The editorial page Saturday addresses the air-quality measures taken -- or not taken -- by the dairy industry; we praise President Bush for preserving Northwestern Hawaiian Islands National Monument and rant and rave in the weekly Thumbs up, thumbs down commentary.
In Vision Sunday, Bee Executive Editor Betsy Lumbye explains The Bee's process for selecting front page stories and extends an invitation to readers to be guest editors at the daily news meetings. In our cover story, Nell Bernstein reports that one in 10 American children has a parent under criminal justice supervision -- many for non-violent drug offenses. As incarceration touches the lives of more and more Americans, a backlash against the drug war may be brewing. Bernstein is the author of “All Alone in the World: Children of the Incarcerated” (The New Press, 2005).

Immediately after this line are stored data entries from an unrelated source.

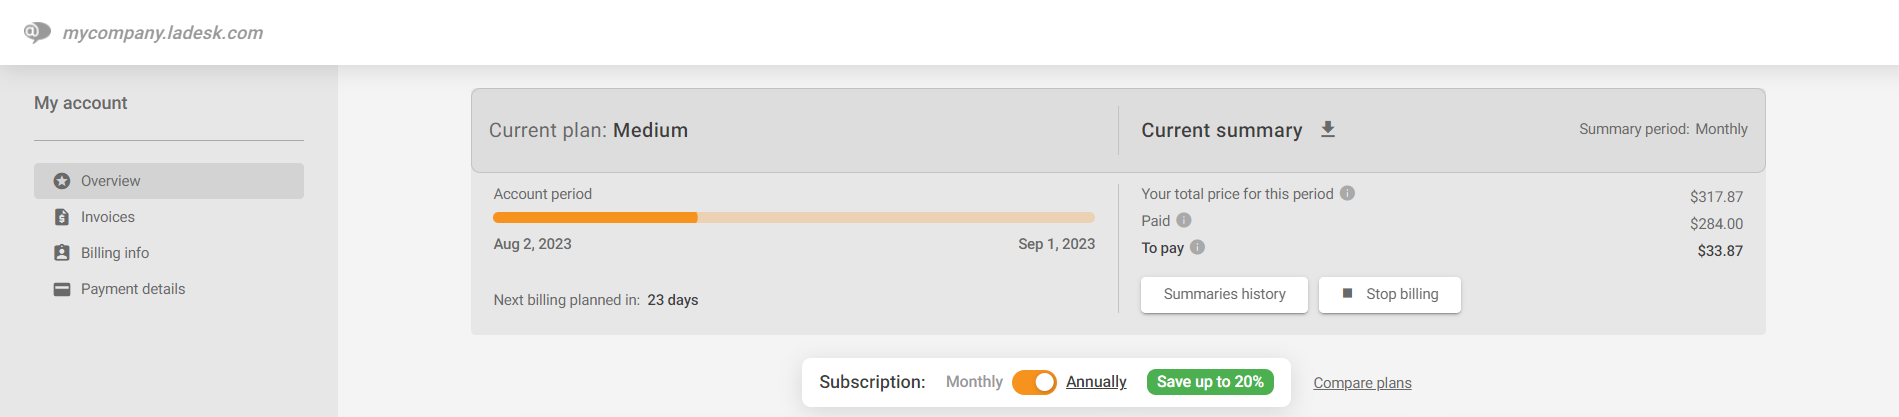Click the account period progress bar

click(793, 217)
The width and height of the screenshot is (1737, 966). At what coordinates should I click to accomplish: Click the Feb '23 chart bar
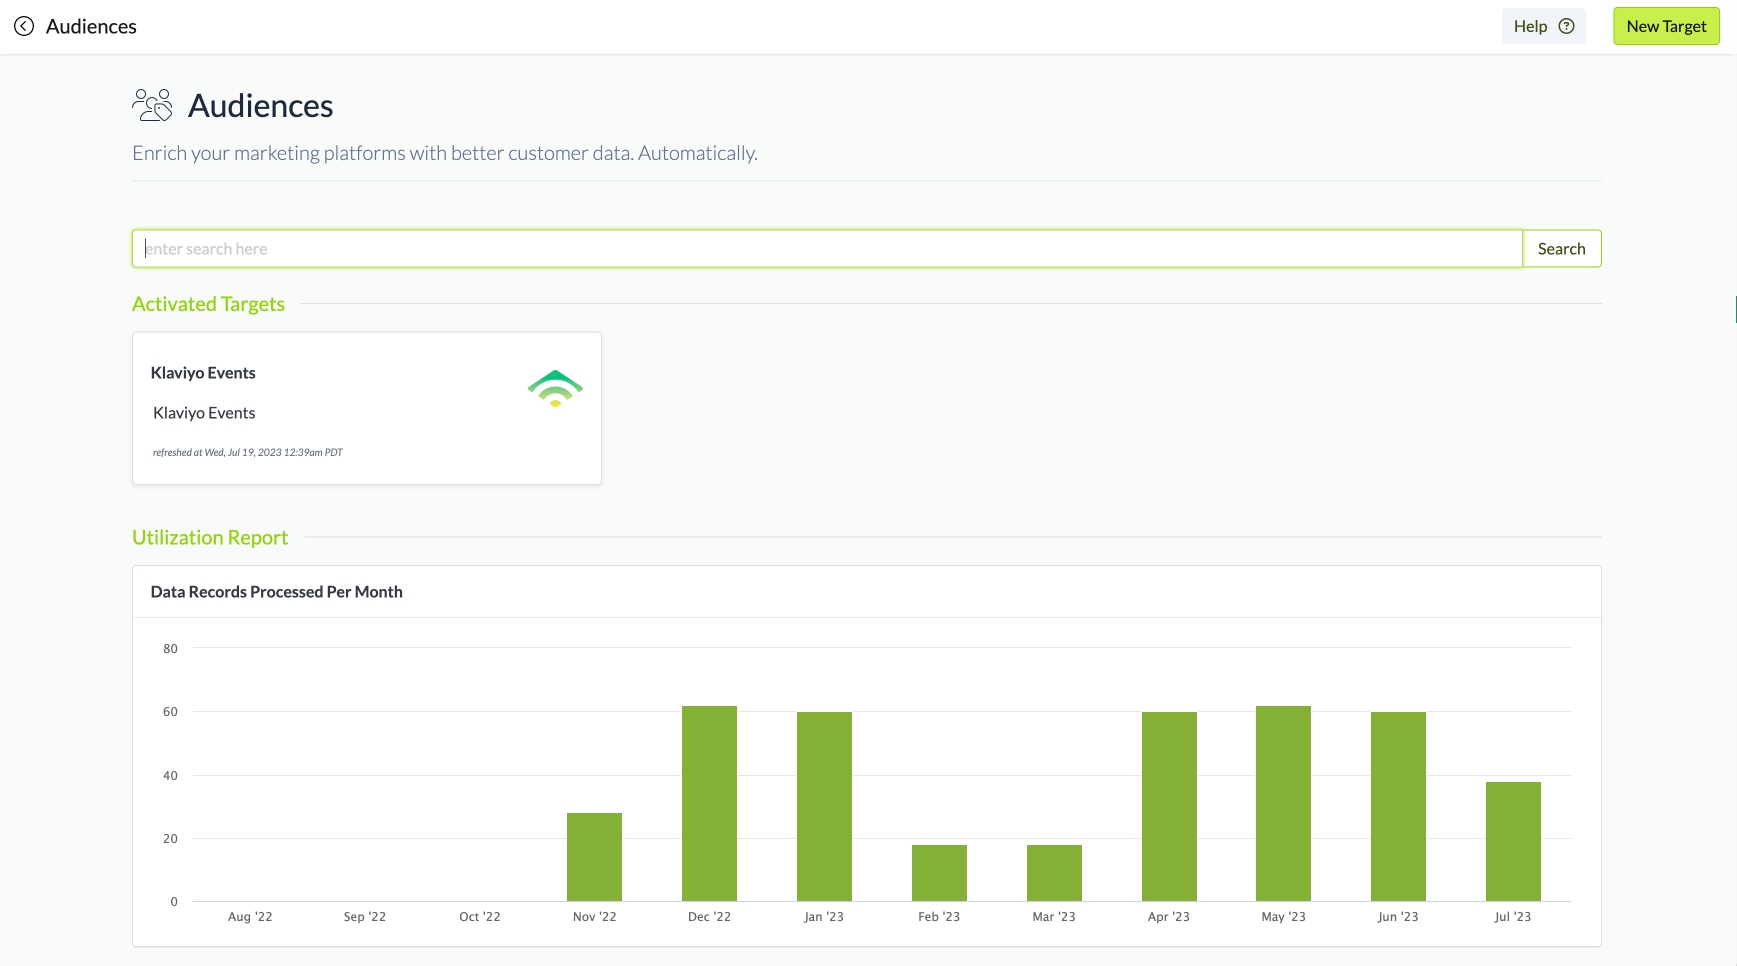click(x=939, y=873)
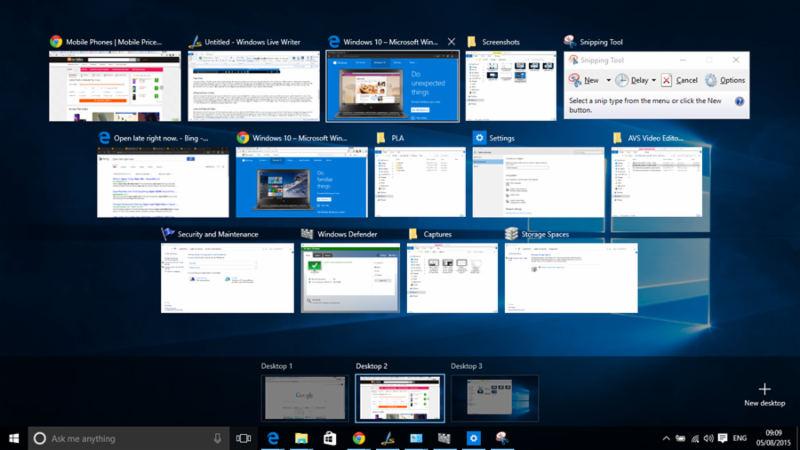Switch to Desktop 1
The height and width of the screenshot is (450, 800).
click(304, 397)
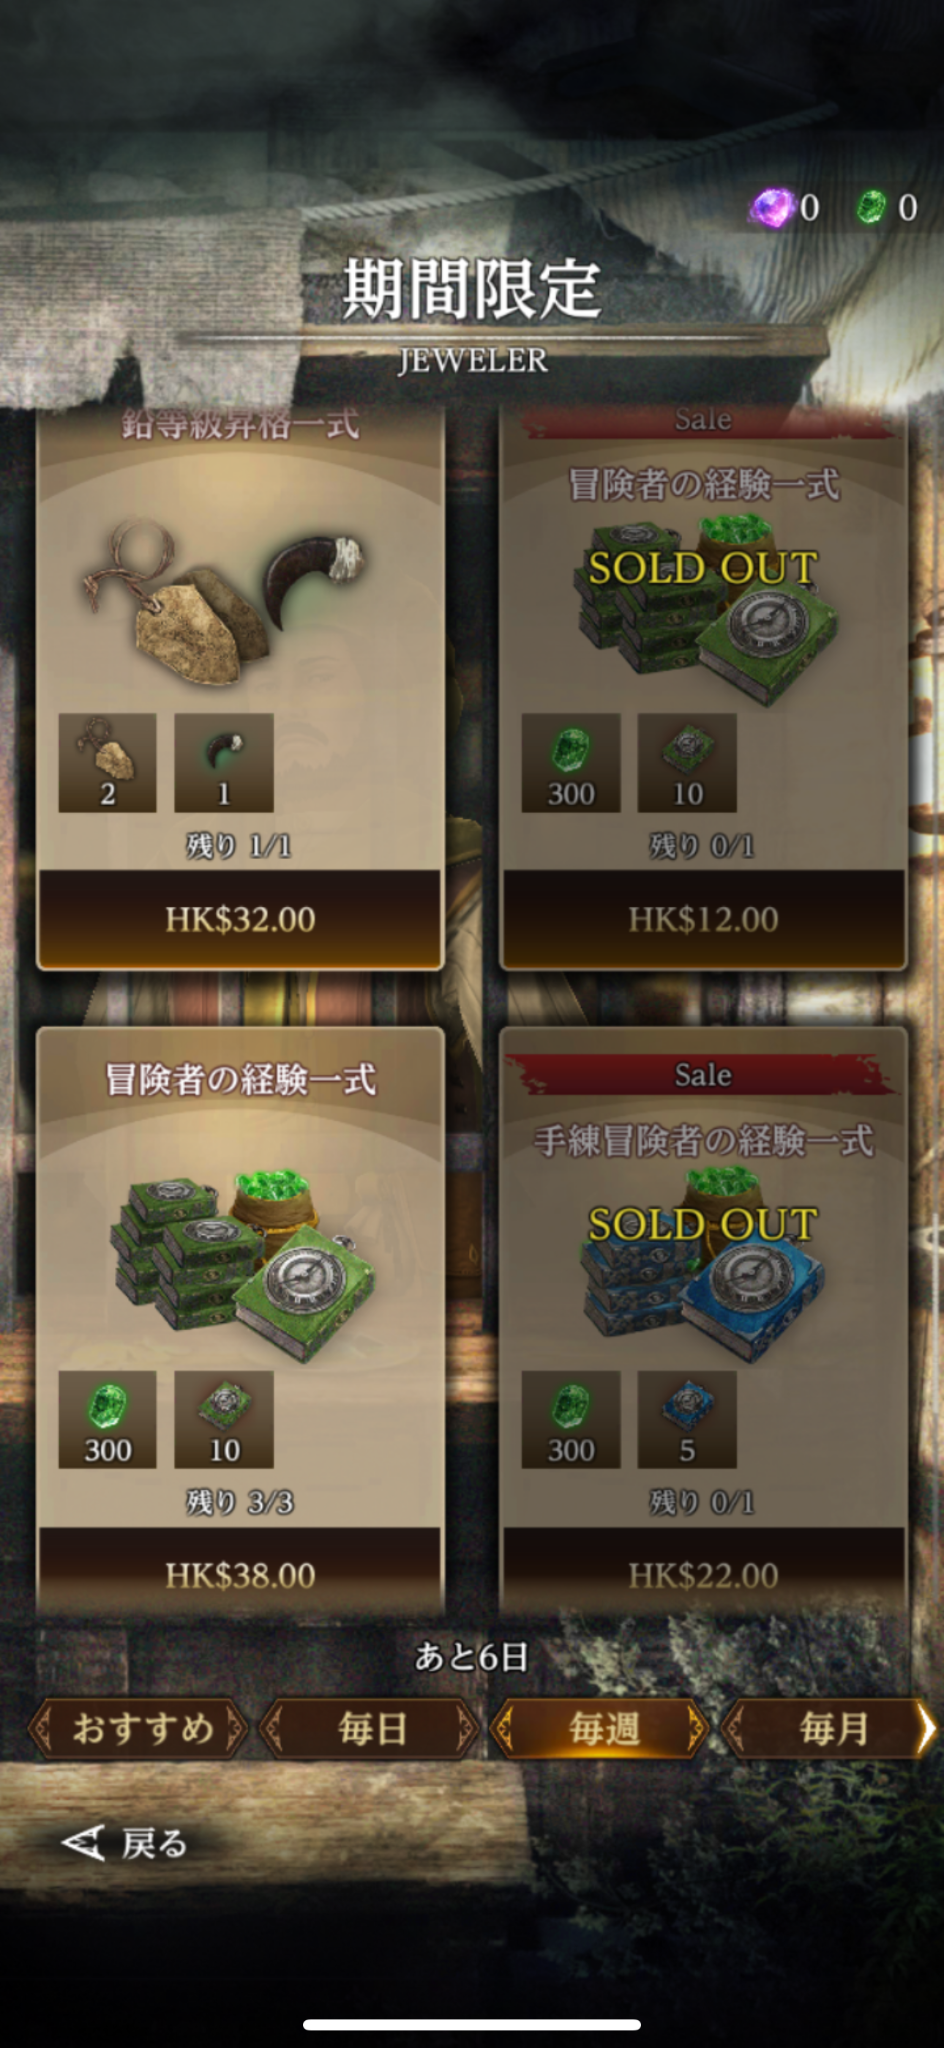Tap green guidebook 10 icon in HK$38.00 pack
944x2048 pixels.
(224, 1419)
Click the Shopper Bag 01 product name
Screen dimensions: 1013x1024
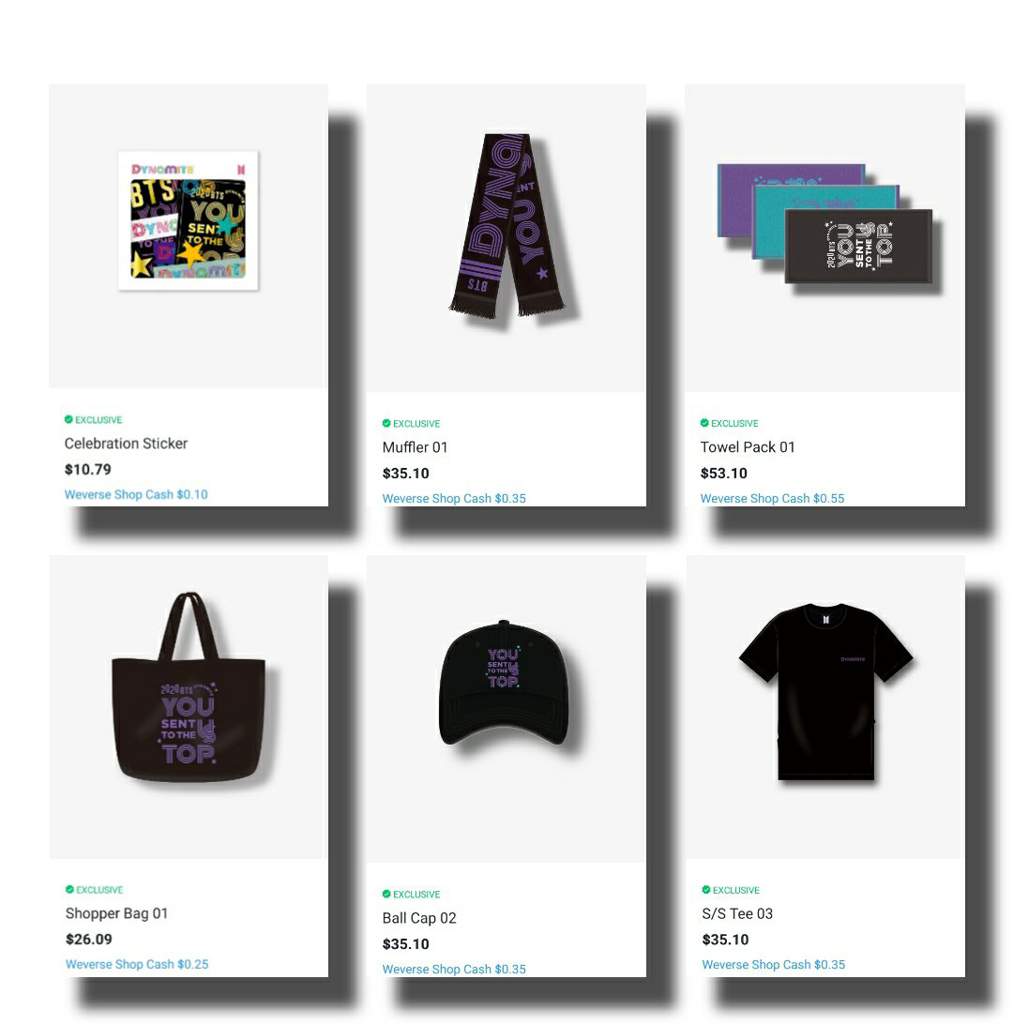116,914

On the Opinion page, we talk about the importance of physical education classes; press the point that we must learn lessons from the ongoing government disaster called Katrina relief and discuss the importance of dads in the home.
Our columnists add wide array of topics to the mix. Maureen Dowd finds that Old Media and New Media aren't so far apart after all during a conference in Las Vegas. Victor Davis Hanson, a classicist and historian, applies the lessons of Socrates to illegal immigration. Hint: Soc would say you can't have it both ways. Ruben Navarrette, a sophomore father, discovers that the job's getting harder all the time.
The Valley's Top 10 list gives reasons people supersize their meals.
The letter writer of the week is Bryan Galt, who holds one of the Valley's more enviable titles -- beverage manager at Chukchansi Gold Casino.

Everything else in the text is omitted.